**WRITTEN INSTRUCTION**
From the records below, copy each line containing the string "width".

## begin INPUT RECORDS

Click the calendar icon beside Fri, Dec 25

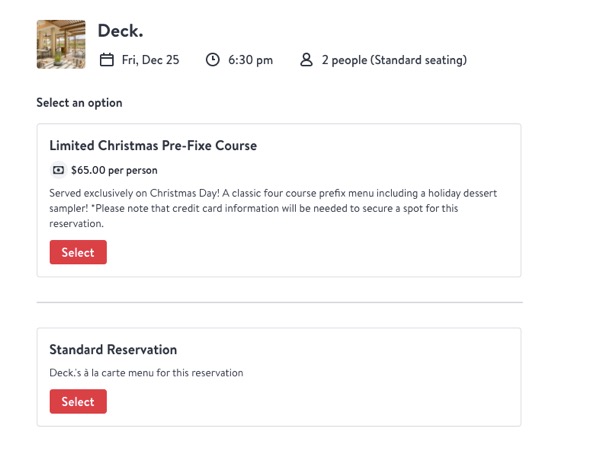[106, 60]
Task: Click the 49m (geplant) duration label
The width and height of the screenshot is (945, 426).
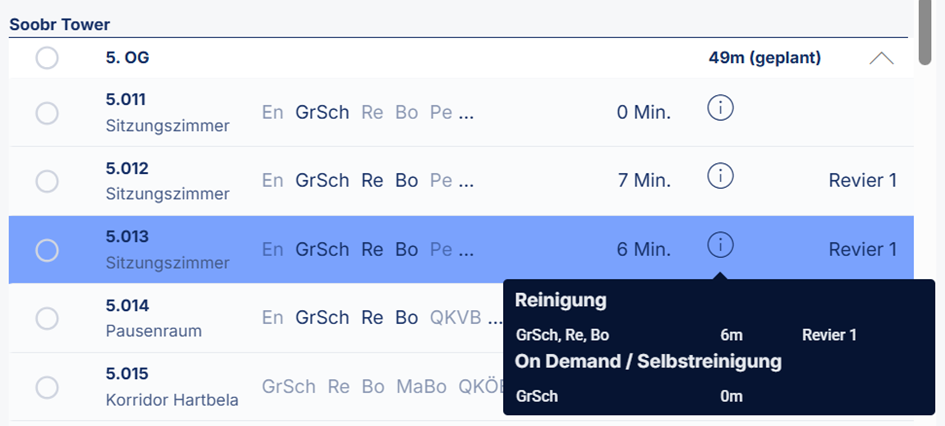Action: coord(764,58)
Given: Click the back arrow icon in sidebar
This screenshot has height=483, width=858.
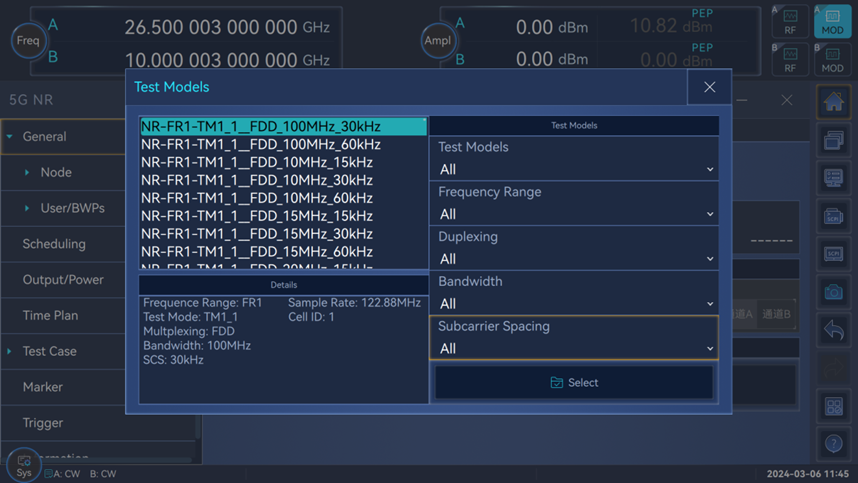Looking at the screenshot, I should (x=833, y=330).
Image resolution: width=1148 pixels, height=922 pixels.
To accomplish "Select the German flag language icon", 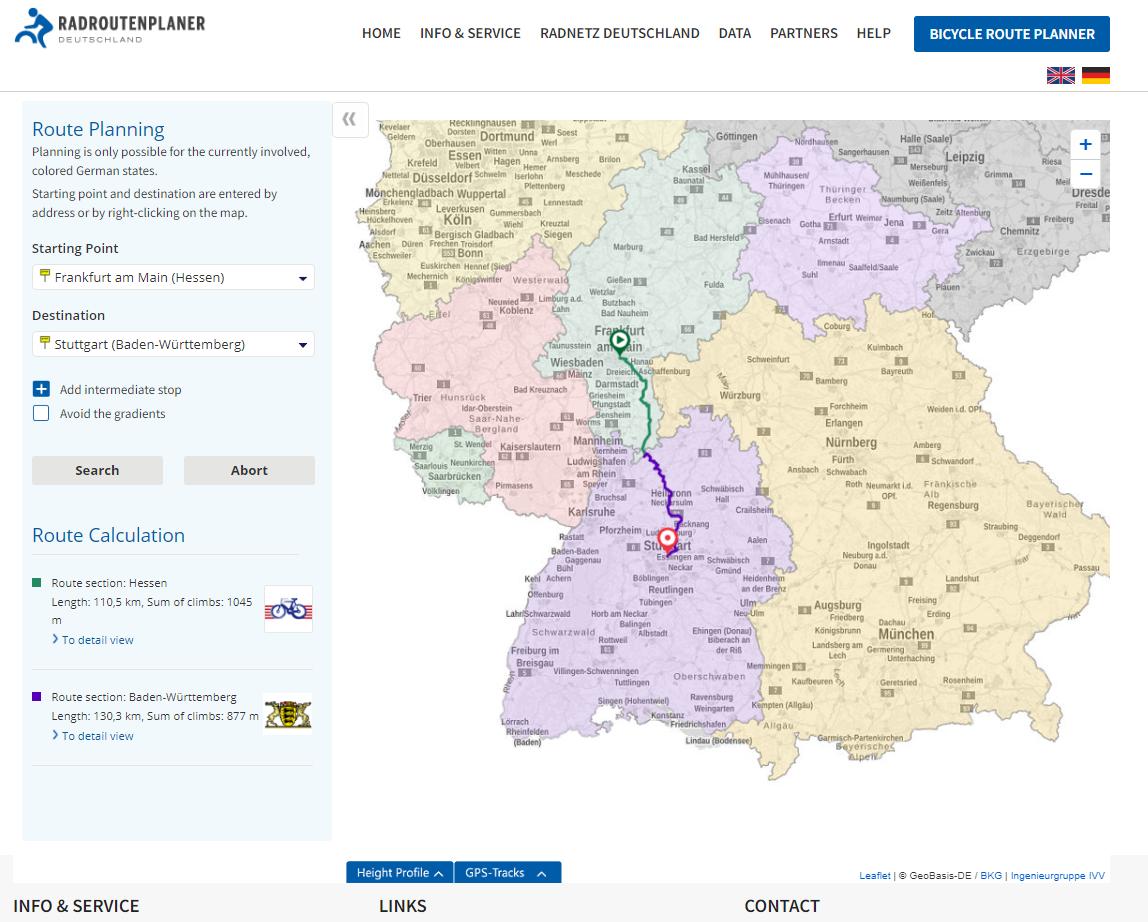I will coord(1096,74).
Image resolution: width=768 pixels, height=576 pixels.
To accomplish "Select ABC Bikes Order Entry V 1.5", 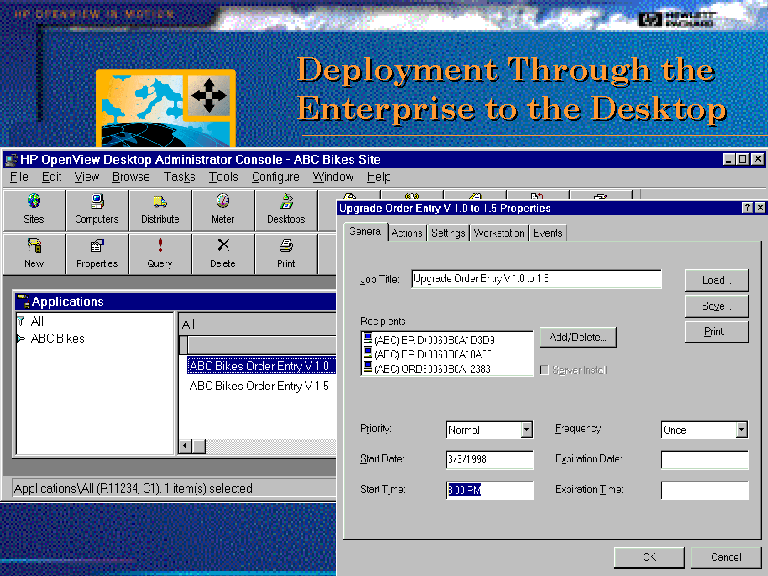I will pyautogui.click(x=259, y=386).
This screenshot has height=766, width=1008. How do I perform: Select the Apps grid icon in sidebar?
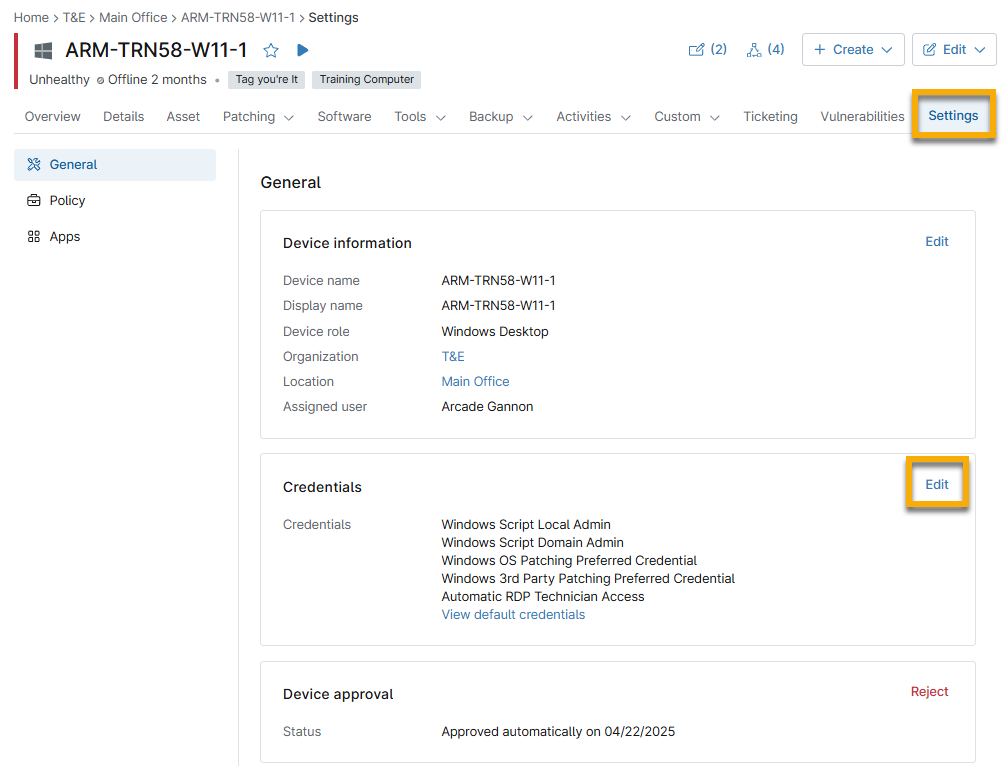33,236
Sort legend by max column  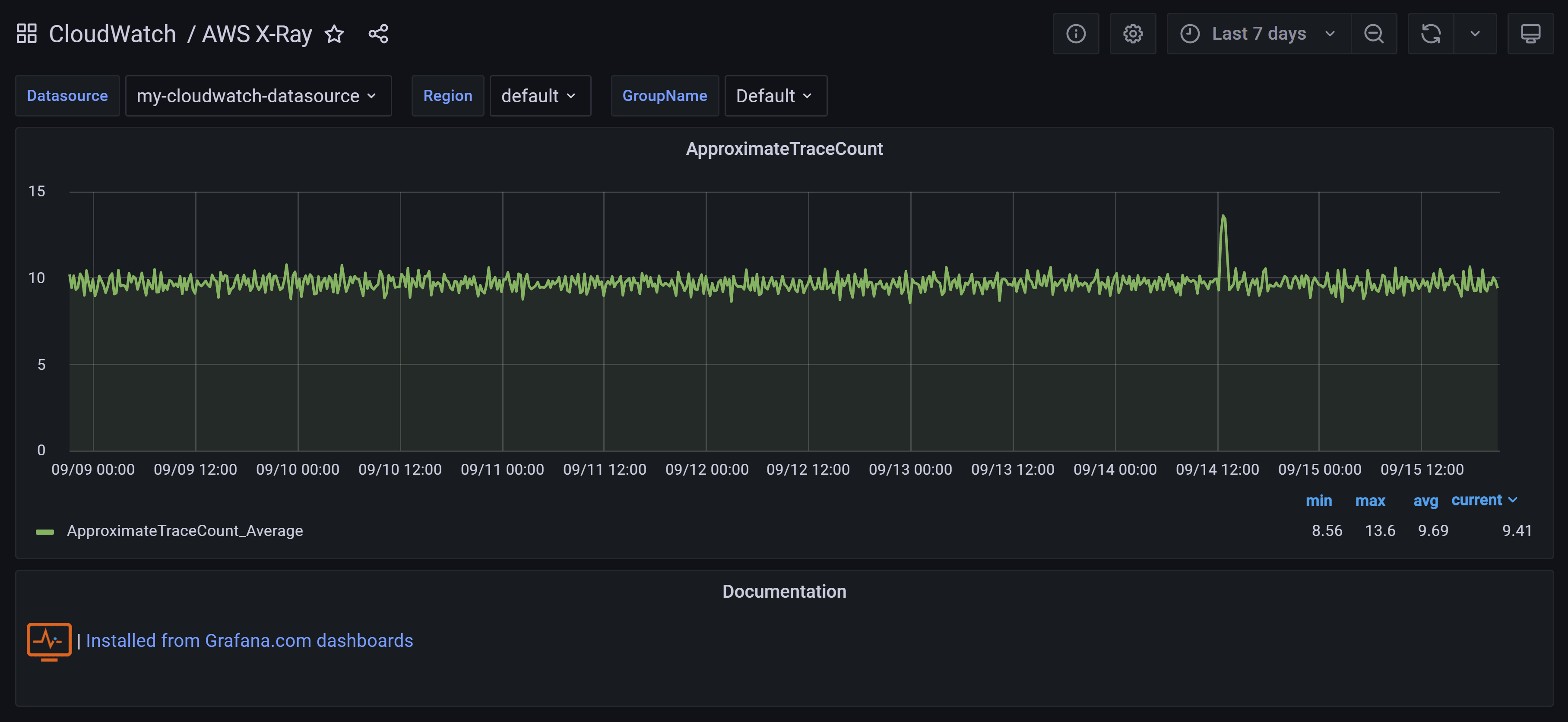(1369, 501)
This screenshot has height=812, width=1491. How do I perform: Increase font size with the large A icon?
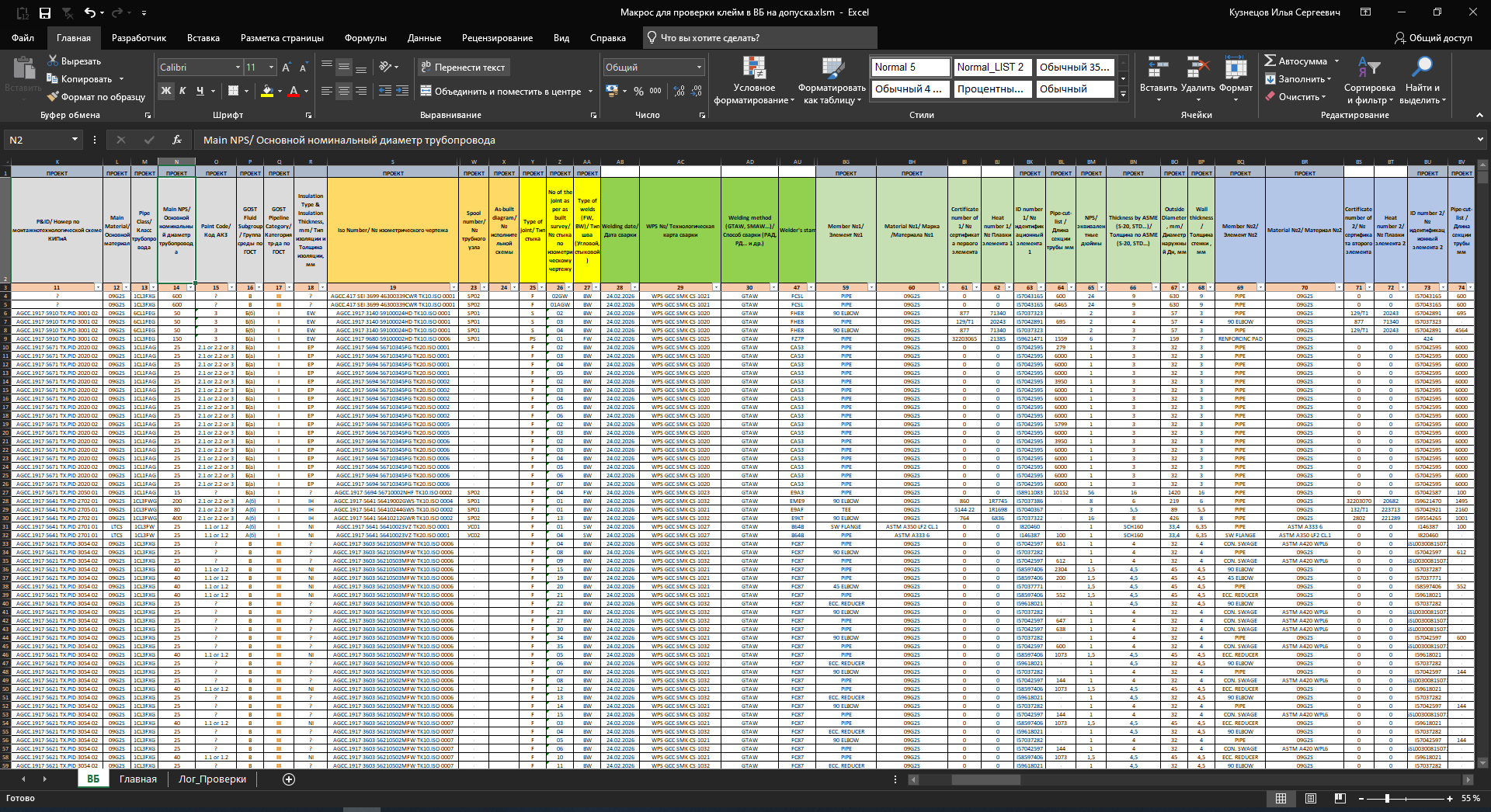coord(286,68)
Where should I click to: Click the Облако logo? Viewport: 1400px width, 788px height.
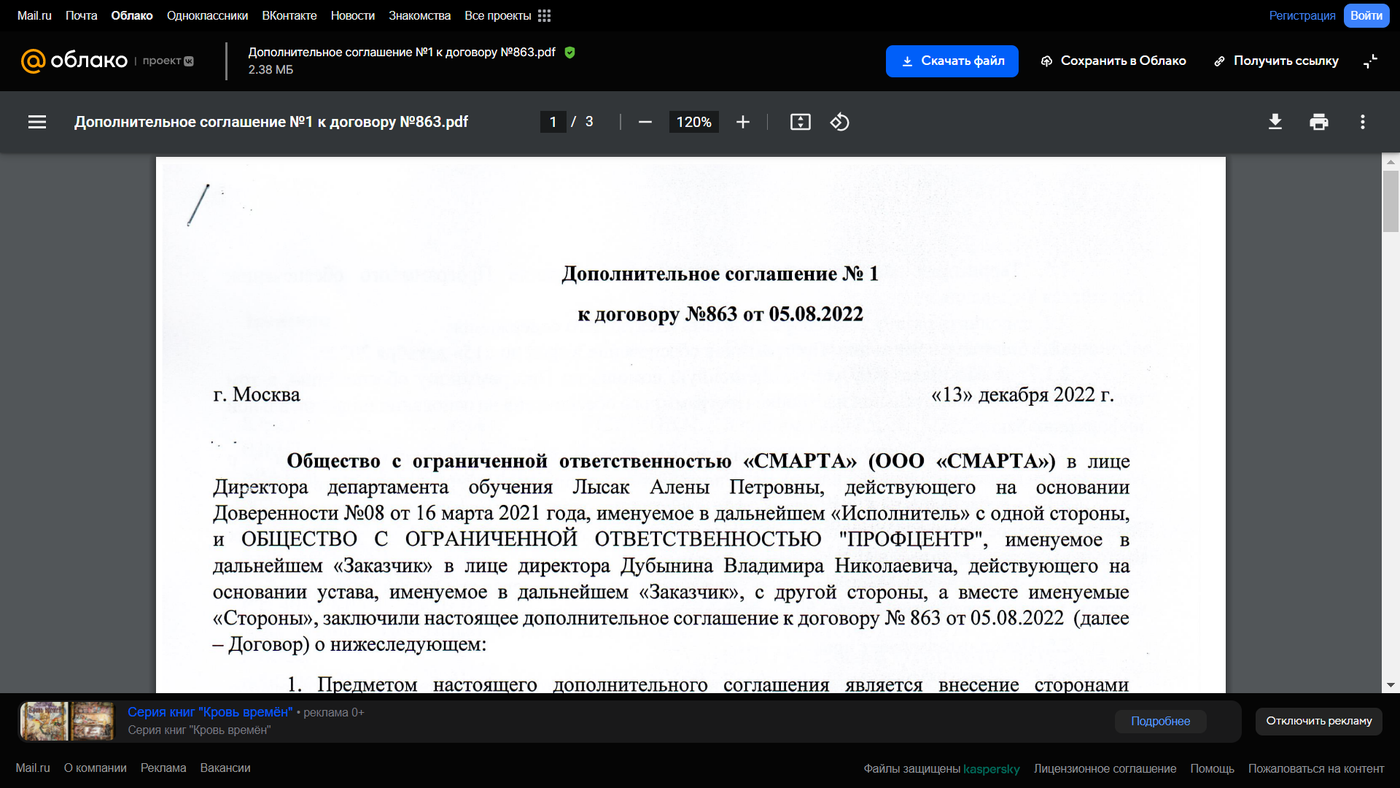point(74,61)
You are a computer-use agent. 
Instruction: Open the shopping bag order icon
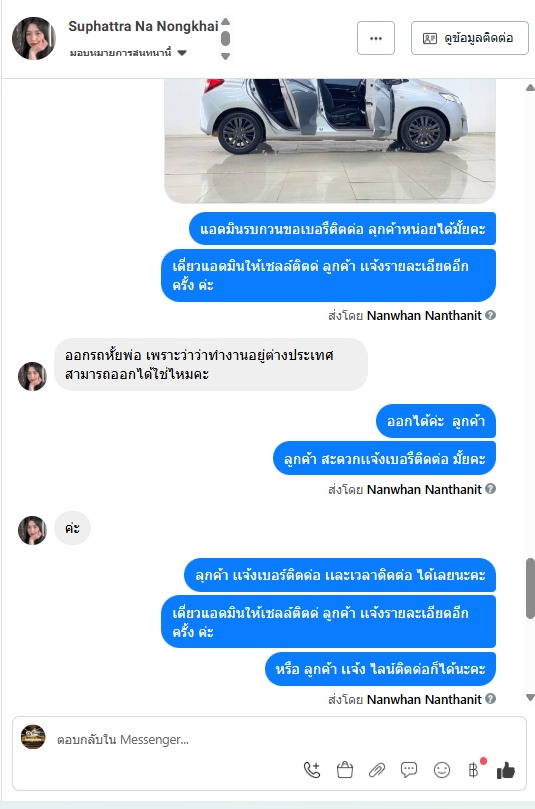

## end INPUT RECORDS

**SOLUTION FOR THIS PROBLEM**
The width and height of the screenshot is (945, 426).
This screenshot has height=483, width=858.
Image resolution: width=1148 pixels, height=922 pixels.
Image resolution: width=768 pixels, height=576 pixels.
This screenshot has height=766, width=1008. How do I perform: Select the Apps grid icon in sidebar?
This screenshot has height=812, width=1491. How do I perform: Increase font size with the large A icon?
Where should I click to: Click the Облако logo? Viewport: 1400px width, 788px height.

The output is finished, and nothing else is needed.